───── Records provided ─────
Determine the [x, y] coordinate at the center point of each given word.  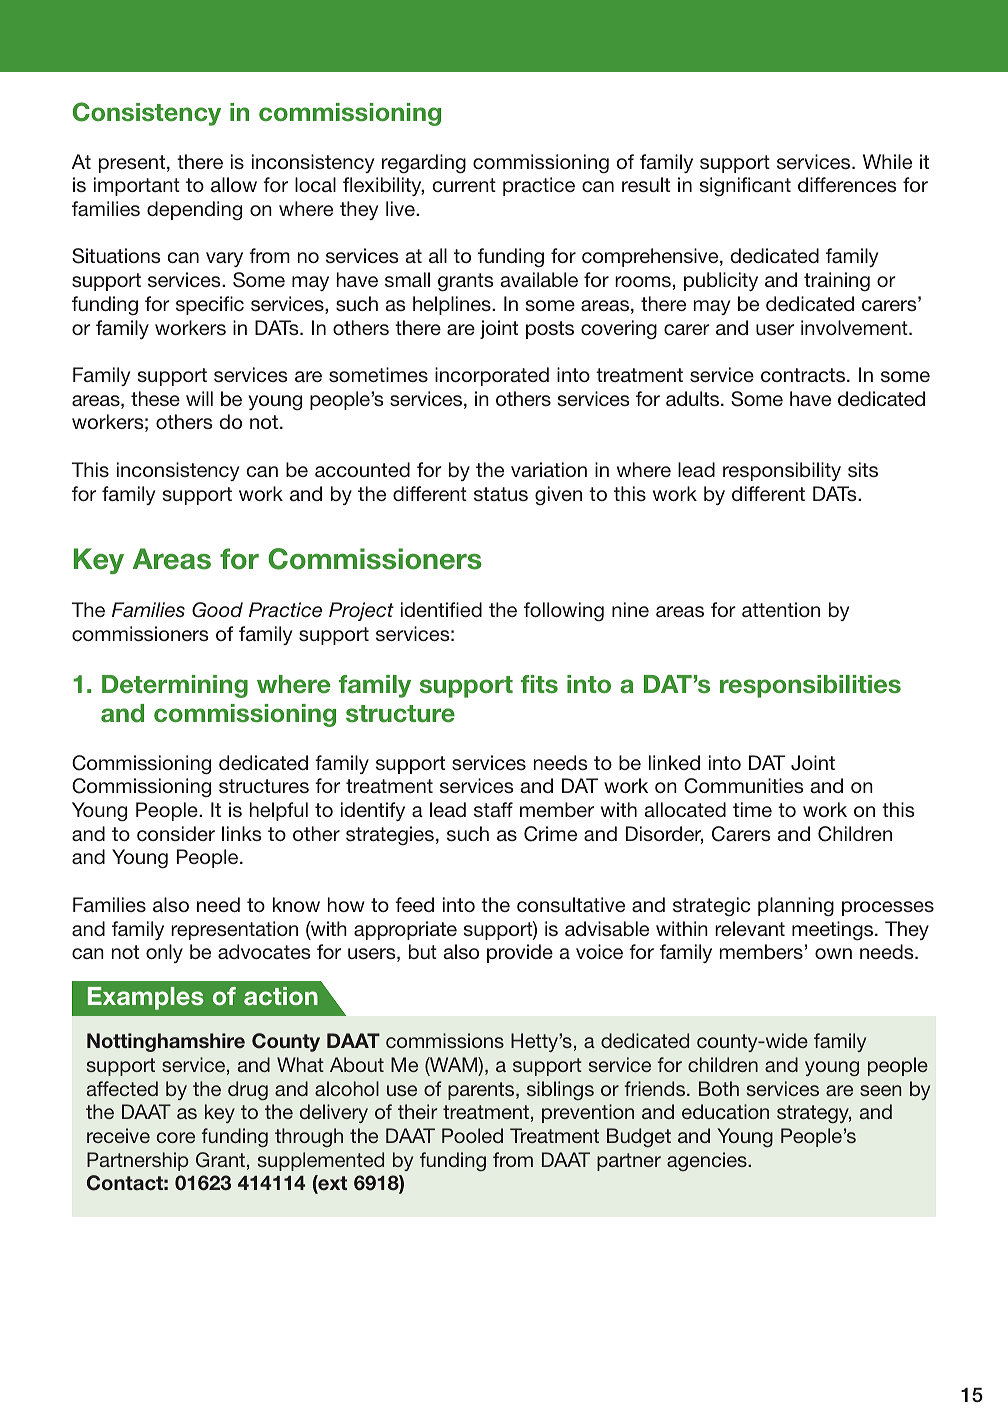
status [501, 494]
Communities [743, 786]
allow [234, 184]
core [176, 1137]
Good [217, 610]
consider [176, 833]
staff [493, 809]
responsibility [782, 471]
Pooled [472, 1135]
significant [745, 186]
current [464, 185]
─────
* [Exercise details] Convert every line of the records above into a JSON list of strings, one string per line, with blank lines omitted. Leave the pictures out of the answer.

* [Complete output]
[
  "Determine the [x, y] coordinate at the center point of each given word.  ",
  "status [501, 494]",
  "Communities [743, 786]",
  "allow [234, 184]",
  "core [176, 1137]",
  "Good [217, 610]",
  "consider [176, 833]",
  "staff [493, 809]",
  "responsibility [782, 471]",
  "Pooled [472, 1135]",
  "significant [745, 186]",
  "current [464, 185]"
]